Later, she was cast in the Puri Jagannadh-directed Telugu film Mehbooba (2018). Shetty was not familiar with Telugu before but learned the language for the film. Firstpost critic Hemanth Kumar felt that the film did not offer Shetty which has scope for performance. Following Mehbooba, Shetty took a break of six months to pursue an acting course in New York Film Academy.

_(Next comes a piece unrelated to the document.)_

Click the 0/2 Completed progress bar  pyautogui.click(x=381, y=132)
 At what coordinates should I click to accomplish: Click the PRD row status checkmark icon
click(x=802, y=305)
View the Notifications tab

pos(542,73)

In 2021, she appeared in two films. She played a lead in Gully Rowdy, in addition to a small role in Most Eligible Bachelor. In 2022, she starred in DJ Tillu. Thadhagath Pathi of The Times of India wrote Shetty was "really impressive" in the film, and stole the show along with Siddhu Jonnalagadda. The Hindu critic Sangeetha Devi Dundoo opined that she pulled of a "complex character" well. She was then seen in Bedurulanka 2012.

== Filmography ==

- All films are in Telugu, unless otherwise noted.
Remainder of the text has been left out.